With or without a permit, shutting down traffic has always been an important tool for protesters. In the months leading up to the historic 1965 Voting Rights March from Selma to Montgomery, activists had to go to a federal court to secure a permit to legally assemble. Some local officials still declared their marches to be illegal. Judge Frank M. Johnson Jr., the district court judge who eventually issued the permit for the march that became known as “Bloody Sunday,” wrote in his decision that the court had a duty to draw a “constitutional boundary line” between the “competing interests of society” when protesters block highways and streets. That line should take into account “the enormity of the wrongs that are being protested and petitioned against.” In the case of voting rights, the judge wrote, “the wrongs are enormous. The extent of the right to demonstrate against these wrongs should be determined accordingly.”

And so it went. Six years later, anti-war activists without permits staged mass acts of civil disobedience to block traffic in Washington, DC, to call for an end to the Vietnam War. More recently, advocates for climate, immigrant justice, and racial justice movements have used similar forms of civil disobedience. Public reaction to them varies: Some commuters and pedestrians get angry, some ignore them, others applaud them. 

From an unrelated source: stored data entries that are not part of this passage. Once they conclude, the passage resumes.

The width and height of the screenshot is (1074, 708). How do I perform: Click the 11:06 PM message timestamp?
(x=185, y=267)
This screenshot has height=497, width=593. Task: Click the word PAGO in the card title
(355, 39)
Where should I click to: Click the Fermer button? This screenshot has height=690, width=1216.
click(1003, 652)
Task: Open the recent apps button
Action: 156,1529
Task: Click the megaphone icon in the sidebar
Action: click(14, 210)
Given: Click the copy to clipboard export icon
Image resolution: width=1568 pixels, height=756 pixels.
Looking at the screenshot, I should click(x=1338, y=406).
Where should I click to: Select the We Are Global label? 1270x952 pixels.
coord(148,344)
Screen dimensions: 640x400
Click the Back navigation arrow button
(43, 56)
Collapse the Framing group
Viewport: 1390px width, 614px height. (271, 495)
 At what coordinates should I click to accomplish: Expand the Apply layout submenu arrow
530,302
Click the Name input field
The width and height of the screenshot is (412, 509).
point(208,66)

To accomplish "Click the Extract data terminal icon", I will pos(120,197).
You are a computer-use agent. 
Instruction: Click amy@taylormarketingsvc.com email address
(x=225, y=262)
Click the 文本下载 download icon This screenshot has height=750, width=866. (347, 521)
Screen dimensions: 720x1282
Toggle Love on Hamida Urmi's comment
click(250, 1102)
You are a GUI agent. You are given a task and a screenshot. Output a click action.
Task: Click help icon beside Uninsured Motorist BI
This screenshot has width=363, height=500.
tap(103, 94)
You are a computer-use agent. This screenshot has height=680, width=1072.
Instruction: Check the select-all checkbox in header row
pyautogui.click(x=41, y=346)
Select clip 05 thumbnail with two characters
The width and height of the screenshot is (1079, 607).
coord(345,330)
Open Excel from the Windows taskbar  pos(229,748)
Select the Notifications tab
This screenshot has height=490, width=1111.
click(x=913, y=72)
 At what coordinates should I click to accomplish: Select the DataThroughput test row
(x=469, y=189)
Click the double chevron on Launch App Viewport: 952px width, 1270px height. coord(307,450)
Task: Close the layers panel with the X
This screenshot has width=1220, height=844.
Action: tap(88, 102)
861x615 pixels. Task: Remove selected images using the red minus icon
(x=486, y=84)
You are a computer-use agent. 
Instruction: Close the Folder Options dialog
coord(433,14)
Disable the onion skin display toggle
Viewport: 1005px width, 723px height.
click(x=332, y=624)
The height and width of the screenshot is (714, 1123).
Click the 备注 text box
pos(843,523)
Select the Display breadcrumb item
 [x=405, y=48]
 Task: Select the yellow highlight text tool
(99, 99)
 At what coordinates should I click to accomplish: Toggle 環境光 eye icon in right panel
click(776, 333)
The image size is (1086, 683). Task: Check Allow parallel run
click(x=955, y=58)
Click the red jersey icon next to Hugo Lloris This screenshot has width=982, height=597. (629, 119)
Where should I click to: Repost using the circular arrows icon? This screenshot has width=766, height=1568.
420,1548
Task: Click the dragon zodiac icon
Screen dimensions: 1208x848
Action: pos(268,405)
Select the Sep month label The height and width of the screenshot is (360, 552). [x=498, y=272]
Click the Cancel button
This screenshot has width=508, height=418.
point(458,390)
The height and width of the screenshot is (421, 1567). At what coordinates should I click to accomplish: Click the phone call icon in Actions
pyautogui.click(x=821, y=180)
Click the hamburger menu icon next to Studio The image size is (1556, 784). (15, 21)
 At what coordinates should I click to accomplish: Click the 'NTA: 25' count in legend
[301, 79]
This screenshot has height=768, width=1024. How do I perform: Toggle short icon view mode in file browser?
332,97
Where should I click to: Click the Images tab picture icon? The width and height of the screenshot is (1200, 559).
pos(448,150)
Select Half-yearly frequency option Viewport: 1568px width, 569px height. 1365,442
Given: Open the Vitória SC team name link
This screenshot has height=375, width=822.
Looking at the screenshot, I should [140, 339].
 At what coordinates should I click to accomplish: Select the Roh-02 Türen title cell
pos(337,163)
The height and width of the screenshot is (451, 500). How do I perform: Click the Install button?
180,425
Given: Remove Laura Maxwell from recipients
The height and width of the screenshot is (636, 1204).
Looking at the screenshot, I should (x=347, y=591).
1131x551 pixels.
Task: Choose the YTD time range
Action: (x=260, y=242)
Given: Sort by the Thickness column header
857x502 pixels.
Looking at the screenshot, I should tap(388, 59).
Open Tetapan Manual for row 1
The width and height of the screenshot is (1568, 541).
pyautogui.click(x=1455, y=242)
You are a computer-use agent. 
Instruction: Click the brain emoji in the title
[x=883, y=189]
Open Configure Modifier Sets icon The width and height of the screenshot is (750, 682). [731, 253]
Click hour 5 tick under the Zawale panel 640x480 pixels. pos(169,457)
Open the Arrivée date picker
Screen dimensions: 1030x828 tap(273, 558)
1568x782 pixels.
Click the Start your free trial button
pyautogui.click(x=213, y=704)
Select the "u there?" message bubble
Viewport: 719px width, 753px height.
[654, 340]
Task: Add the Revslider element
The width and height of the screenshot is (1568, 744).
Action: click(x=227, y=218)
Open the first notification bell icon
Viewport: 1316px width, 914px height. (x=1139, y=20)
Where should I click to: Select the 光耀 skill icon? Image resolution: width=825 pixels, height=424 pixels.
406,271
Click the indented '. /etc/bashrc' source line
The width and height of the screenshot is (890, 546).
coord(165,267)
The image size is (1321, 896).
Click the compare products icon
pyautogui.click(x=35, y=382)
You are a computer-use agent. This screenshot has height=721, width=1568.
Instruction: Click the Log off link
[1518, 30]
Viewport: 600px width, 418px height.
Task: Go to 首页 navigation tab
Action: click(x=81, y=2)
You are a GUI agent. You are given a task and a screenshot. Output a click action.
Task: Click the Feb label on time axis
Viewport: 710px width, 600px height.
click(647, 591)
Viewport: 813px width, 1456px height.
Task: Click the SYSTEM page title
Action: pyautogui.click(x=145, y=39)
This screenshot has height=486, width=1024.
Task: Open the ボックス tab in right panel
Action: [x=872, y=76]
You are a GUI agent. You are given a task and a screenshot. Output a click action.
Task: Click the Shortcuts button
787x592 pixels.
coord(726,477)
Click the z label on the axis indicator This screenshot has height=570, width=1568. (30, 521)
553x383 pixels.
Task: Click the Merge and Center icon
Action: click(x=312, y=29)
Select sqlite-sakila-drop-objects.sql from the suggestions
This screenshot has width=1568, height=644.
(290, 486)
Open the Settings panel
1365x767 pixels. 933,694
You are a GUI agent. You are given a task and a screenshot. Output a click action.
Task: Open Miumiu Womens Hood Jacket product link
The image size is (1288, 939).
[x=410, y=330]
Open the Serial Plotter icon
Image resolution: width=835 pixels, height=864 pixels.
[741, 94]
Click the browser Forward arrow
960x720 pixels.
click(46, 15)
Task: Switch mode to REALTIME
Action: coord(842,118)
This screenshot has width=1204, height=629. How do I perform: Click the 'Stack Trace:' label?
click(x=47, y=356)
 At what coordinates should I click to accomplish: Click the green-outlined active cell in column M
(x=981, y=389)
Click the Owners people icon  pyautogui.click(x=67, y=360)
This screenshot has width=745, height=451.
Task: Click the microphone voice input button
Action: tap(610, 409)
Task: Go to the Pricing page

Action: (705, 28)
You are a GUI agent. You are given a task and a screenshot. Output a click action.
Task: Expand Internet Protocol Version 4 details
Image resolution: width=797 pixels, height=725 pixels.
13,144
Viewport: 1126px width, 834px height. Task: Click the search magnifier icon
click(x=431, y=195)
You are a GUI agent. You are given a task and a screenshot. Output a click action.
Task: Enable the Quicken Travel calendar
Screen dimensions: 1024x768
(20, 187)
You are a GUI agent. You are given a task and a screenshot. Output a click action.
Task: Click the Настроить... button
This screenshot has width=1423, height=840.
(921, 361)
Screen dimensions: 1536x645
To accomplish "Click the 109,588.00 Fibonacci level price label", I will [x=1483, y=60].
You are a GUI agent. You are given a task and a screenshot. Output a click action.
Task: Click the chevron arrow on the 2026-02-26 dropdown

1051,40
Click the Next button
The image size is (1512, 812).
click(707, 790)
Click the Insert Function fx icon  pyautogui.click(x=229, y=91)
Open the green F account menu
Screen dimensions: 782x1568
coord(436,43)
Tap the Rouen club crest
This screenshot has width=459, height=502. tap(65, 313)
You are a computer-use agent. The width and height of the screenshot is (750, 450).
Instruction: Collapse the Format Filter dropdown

This strategy has been utilized by protesters across the political spectrum. Anti-abortion activists have legally and illegally taken to the street to make their voices heard. Some have even blocked others’ freedom of movement and ability to access health care by obstructing access to abortion clinics. Trump supporters shut down highways and bridges in New Jersey and New York, just days before the 2020 election. As Vera Eidelman at the ACLU put it, “people take to the streets to express a variety of views.”
While there is no first amendment right to block the street, Eidelman told me, “our rights to protest in public are at their height when we are in what are called traditional public forums, and the Supreme Court has defined that to at least include streets, sidewalks, and public parks. Taking to the streets is a core part of our right to protest.”
Of course, there are other risks. One analysis on the impact of road closures during marathons found that death rates for elderly patients with cardiac emergencies were 13 percent higher than on non-marathon days. Yet, marathons are not typically framed as an impediment to public health.
For activists, disruption is the point. “We know being held up in traffic sucks, but business can’t continue as usual while US citizens fund a genocide,” says Ahmad Abuznaid, executive director of the US Campaign for Palestinian Rights, who joined the DC State of the Union traffic blockade. “If [Biden] wants the calls, letters, protests, and shut it down actions to stop, it’s simple: demand a ceasefire and an end to arming Israel.”

As state and federal officials work to advance new traffic obstruction laws, advocates have their hands full defending the first amendment rights of protesters who, since 2020, are facing an increasingly extreme patchwork of anti-protest laws. This latest wave of severe traffic-focused laws as calls for a ceasefire grow louder, they say, is no coincidence. 
“There are a lot of loud, impactful, and important protests going on. And that’s the point of our first amendment rights—the ability for people to come together and try to push those with power to make the change they want to see,” says Eidelman. “Inconvenience is a societal price that we sometimes pay for people making their voices heard and trying to change society.”